- Reading text -
______

# what would I need to start a tank to just grow plants



## carlos puron (Jun 9, 2013)

Hi all well I was looking through some of the stuff that I have from my last two tanks and I found a couple of fluorescent lights in working conditions so I was thinking to grow my hygro and maybe some other plants in a small tank and then add the trims to my big tank and share some for my cousin's tank 

But the question is what would I need? I'm planning to add substrate and fertilizer but do I need to have fish in there? or can they grow without fish? That's basically the big question other thant that I think I'm fine I'll do a set up with filter and heater I would get logan a bigger tank and start growing plants in his 2.5 is it a good space ? Well thanks for reading and I hope this works


----------



## jayr232 (Oct 23, 2013)

how bout CO2 and root tabs?


----------



## carlos puron (Jun 9, 2013)

I didn't think about co2 don really want to mess wigal regulation in a 2.5 gal but root tabs was something I have to consider now


----------



## jayr232 (Oct 23, 2013)

there is also this flourish excel. good stuff from what ive heard xD


----------



## happypappy (Apr 5, 2012)

I just choose the right plants and they grow fine w/o co2, fert, etc.........led lights are good for low light plants --i.e. anubia. I use cuttings from my larger tanks and seem to have no problems growing plants in 2-3 gallon tanks!

______

- Stated goal 1 -
Echo the rows from the first one through the line containing "point(212,43)", including both ends.

______

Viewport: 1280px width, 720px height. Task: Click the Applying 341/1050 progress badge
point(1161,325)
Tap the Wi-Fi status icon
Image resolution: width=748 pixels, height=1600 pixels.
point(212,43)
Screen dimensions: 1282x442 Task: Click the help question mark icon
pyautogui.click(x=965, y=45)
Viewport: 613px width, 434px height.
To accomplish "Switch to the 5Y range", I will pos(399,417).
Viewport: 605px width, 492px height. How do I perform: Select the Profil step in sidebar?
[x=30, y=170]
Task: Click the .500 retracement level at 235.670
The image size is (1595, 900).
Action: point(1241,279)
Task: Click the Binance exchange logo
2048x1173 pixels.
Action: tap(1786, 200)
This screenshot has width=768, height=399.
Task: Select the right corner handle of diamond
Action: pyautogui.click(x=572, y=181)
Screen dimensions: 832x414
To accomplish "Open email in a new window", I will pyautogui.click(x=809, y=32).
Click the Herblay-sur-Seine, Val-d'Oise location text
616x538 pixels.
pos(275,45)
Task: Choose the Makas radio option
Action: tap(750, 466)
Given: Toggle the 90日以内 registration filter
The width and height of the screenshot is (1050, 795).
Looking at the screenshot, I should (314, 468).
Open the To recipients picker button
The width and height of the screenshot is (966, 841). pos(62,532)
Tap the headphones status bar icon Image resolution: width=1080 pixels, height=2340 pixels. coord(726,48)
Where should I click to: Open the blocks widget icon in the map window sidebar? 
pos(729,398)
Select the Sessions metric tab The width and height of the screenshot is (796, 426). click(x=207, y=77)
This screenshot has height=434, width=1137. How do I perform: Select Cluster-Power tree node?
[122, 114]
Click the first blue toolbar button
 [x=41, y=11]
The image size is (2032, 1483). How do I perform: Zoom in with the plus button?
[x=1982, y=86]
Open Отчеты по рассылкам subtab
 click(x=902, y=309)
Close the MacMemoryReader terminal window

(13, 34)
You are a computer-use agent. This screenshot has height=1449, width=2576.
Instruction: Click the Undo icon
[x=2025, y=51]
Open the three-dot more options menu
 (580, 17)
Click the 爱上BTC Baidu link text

______

- Stated goal 2 -
Proceed with the thread on growing plants in a small tank by writing the next post.

- Exercise response 1 -
Viewport: 1280px width, 720px height. Task: Click the Applying 341/1050 progress badge
point(1161,325)
Tap the Wi-Fi status icon
Image resolution: width=748 pixels, height=1600 pixels.
point(212,43)

- Exercise response 2 -
----------



## Stone (Jan 6, 2013)

well, you can use one of the commerical substrates which can cost a bit depending on tank size, or you can use miracle grow organic potting soil and a sand cap of black diamond blasting sand/pool filter sand/play sand. I pretty much use miracle grow and black diamond. I would suggest flourish excel and jobes plant food spikes, you can break them up and use them just like root tabs but way way way cheaper and that really all you need but lights


----------



## itsme (Jun 4, 2013)

I only use organic potting soil with a play sand cap. I do not add anything else like fertilizer etc. This is my 10 gallon set up 5/6/13 and this was taken in August. I divided it last month for two Bettas.


----------



## carlos puron (Jun 9, 2013)

I have miracle grow that I use for my plants but it's not the organic it's one that comes in a blue bag and I have sand from my 75 gal would that work on my 2.5 gal I'm still needing t sure if do it in the 2.5 or get a 5 gal and what about the fish question I can have a betta but if I want to fill it up with plants I guess he won't have much space to swim


----------



## itsme (Jun 4, 2013)

carlos puron said:


> I have miracle grow that I use for my plants but it's not the organic it's one that comes in a blue bag and I have sand from my 75 gal would that work on my 2.5 gal I'm still needing t sure if do it in the 2.5 or get a 5 gal and what about the fish question I can have a betta but if I want to fill it up with plants I guess he won't have much space to swim


I have only used the organic type potting oil, top soil or use dirt from your yard. You don't want any added ferts, chemicals...etc.....
Sift the soil or pick through it to remove any large pieces of organics and wood. The sand you have should work as a cap.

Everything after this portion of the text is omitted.